• **YOUR TASK**: Beginning with the line containing "Given: Click the" and ending with the line containing "You are a GUI", write out each line of the records below exactly; pictures and lines outside that range are left out.

LISTED RECORDS below:

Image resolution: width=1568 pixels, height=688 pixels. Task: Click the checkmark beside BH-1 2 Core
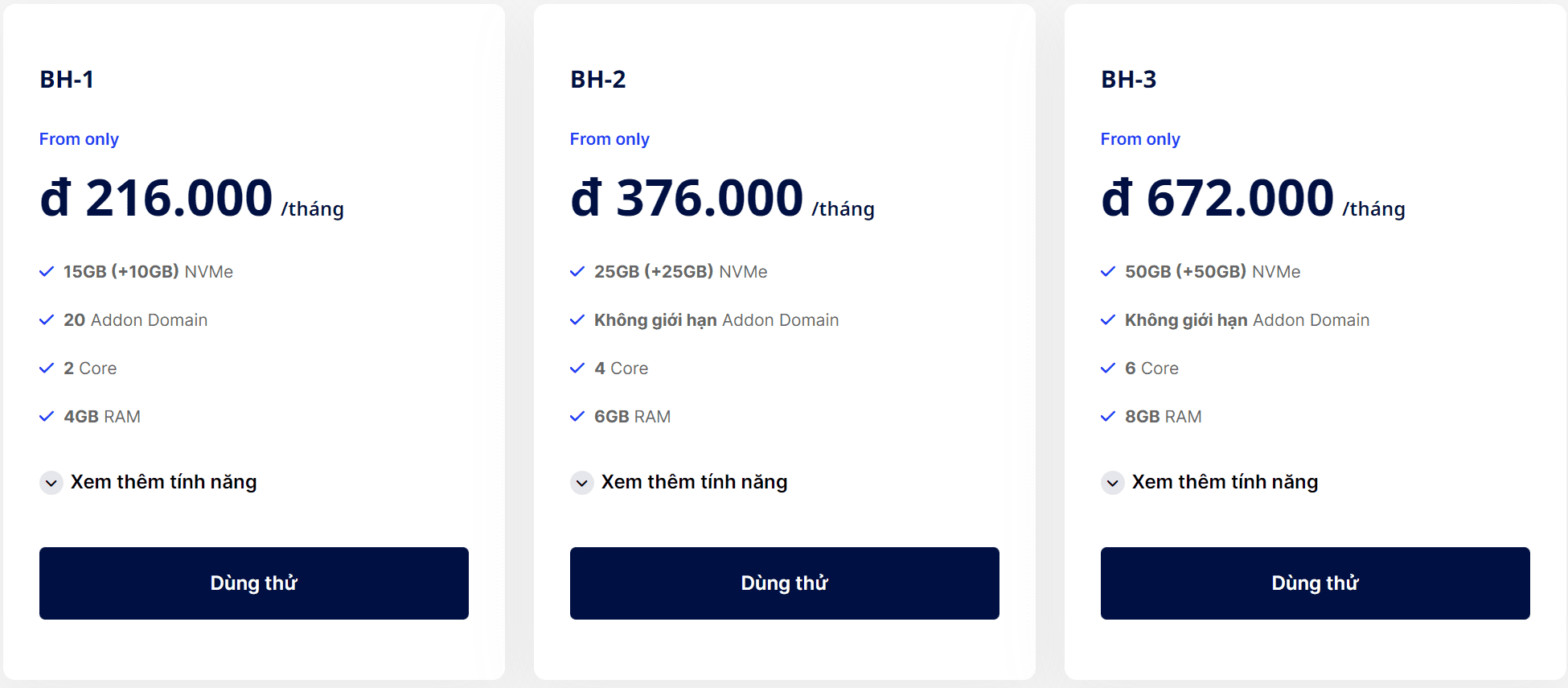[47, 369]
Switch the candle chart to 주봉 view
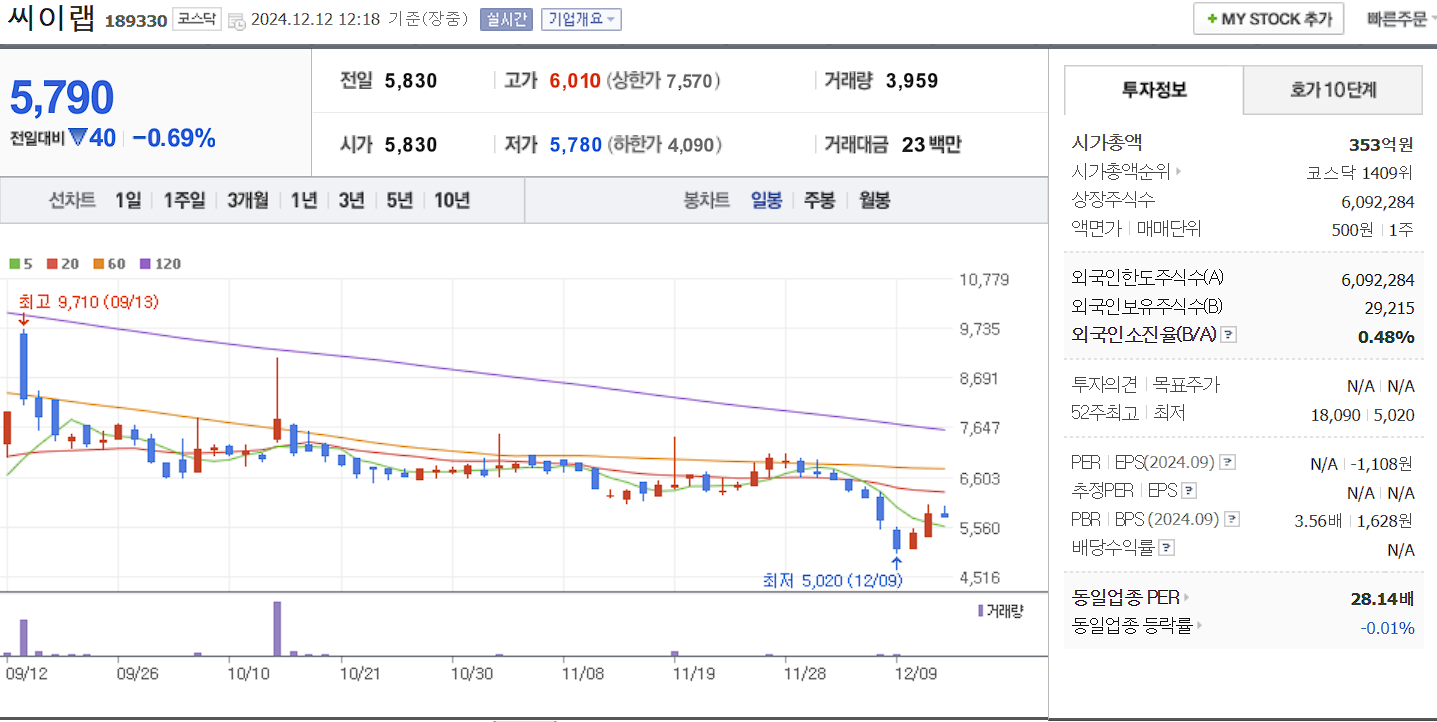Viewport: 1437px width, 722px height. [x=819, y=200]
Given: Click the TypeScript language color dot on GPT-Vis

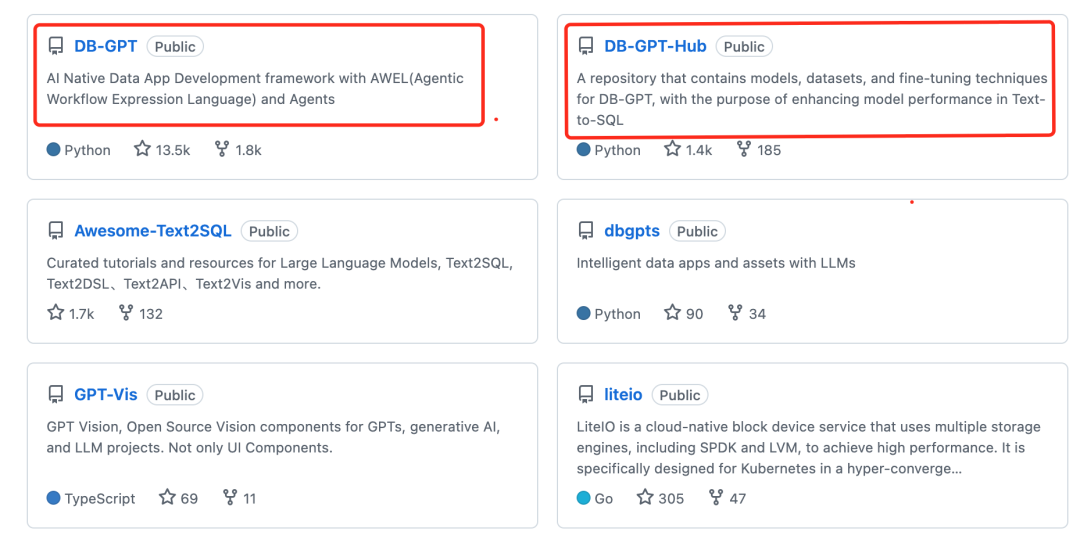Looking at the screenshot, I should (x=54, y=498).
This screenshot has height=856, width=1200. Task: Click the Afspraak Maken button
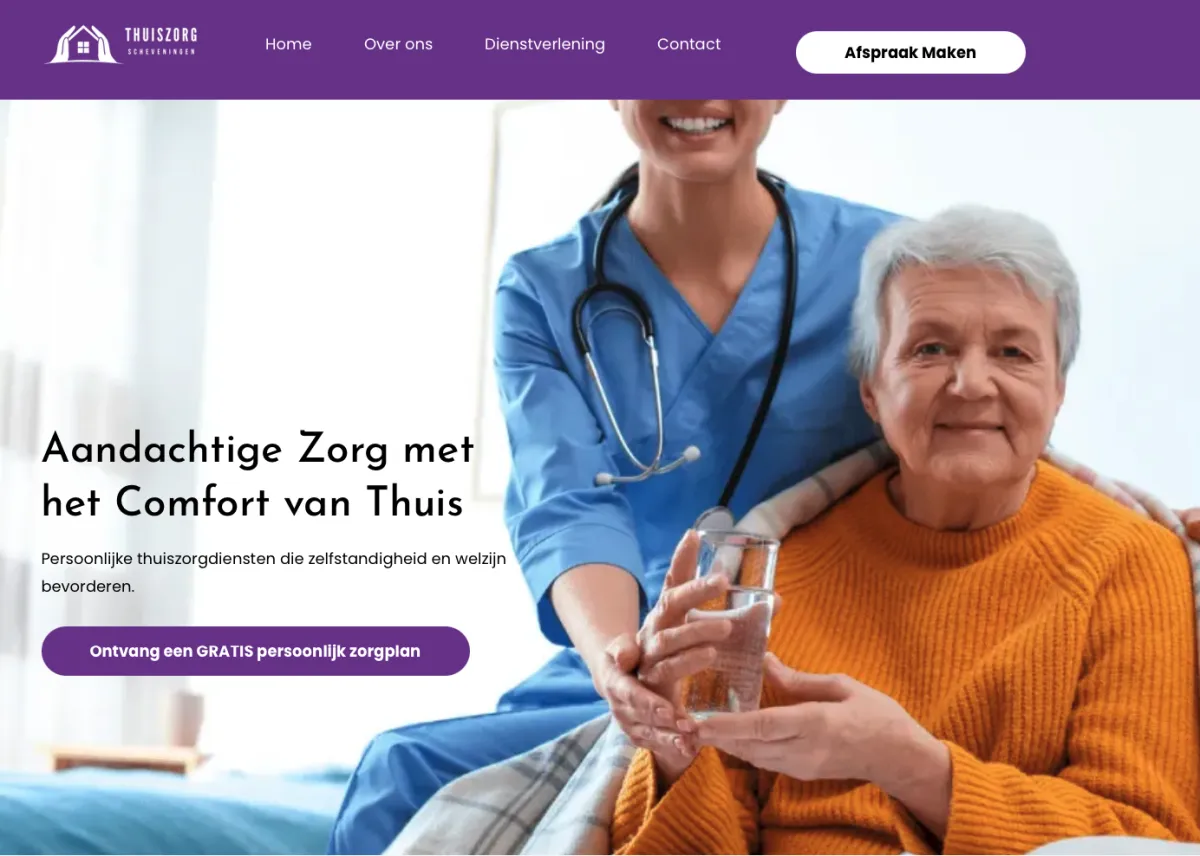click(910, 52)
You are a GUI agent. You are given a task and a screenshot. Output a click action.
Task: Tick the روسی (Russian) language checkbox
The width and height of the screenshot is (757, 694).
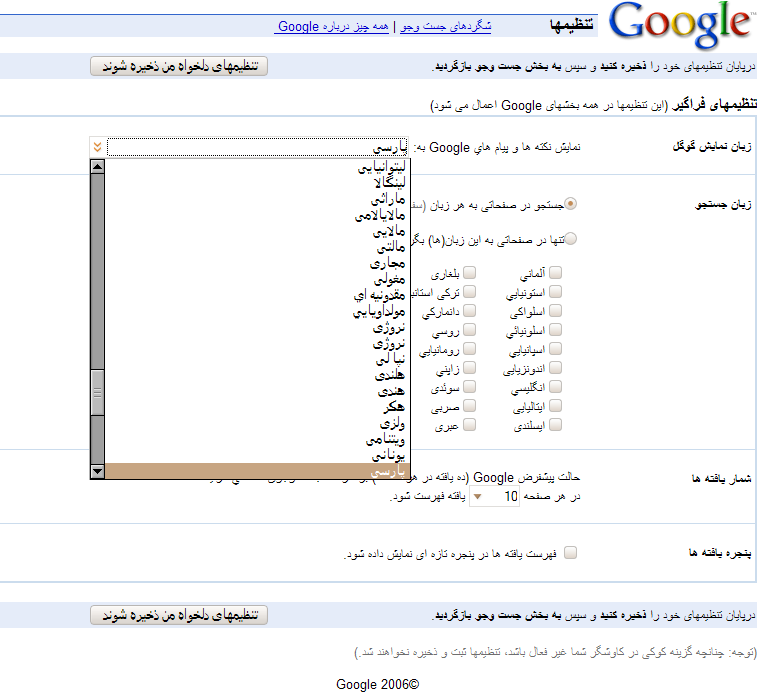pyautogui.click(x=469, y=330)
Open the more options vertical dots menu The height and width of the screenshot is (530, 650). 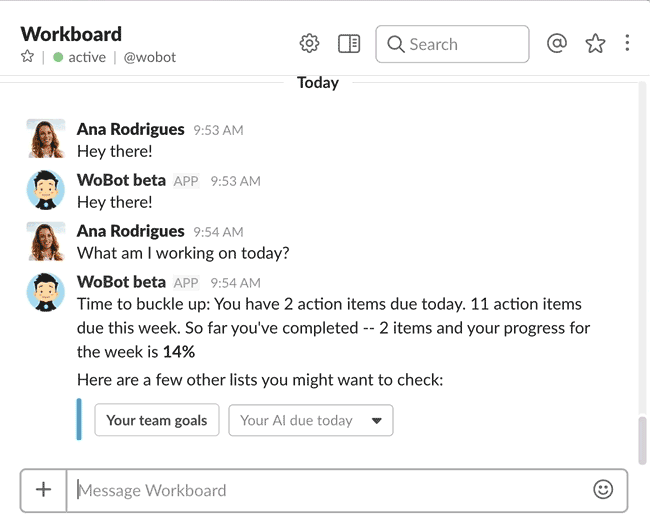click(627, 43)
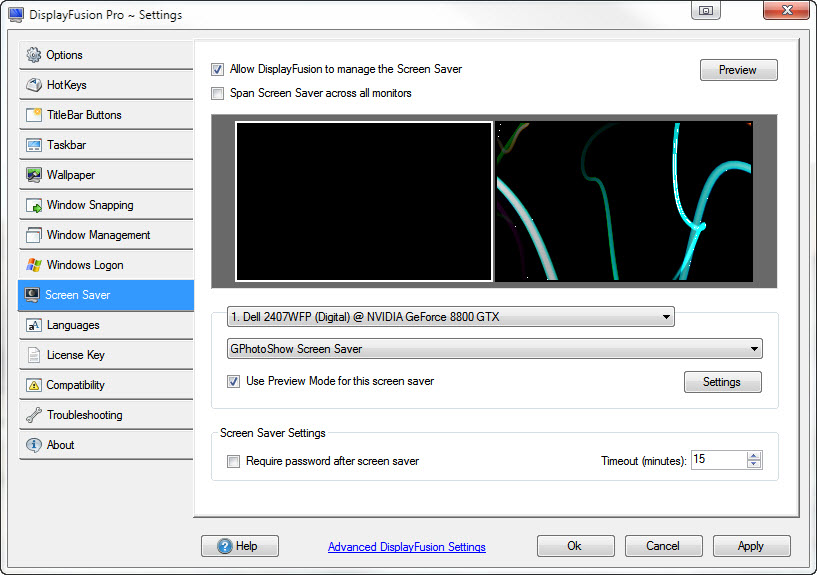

End of LISTED RECORDS.

• **COMPLETED EXERCISE**:
Given: Click the TypeScript language color dot on GPT-Vis

Looking at the screenshot, I should (x=54, y=498).
This screenshot has height=856, width=1200. Task: Click the Afspraak Maken button
click(910, 52)
You are a GUI agent. You are given a task and a screenshot. Output a click action.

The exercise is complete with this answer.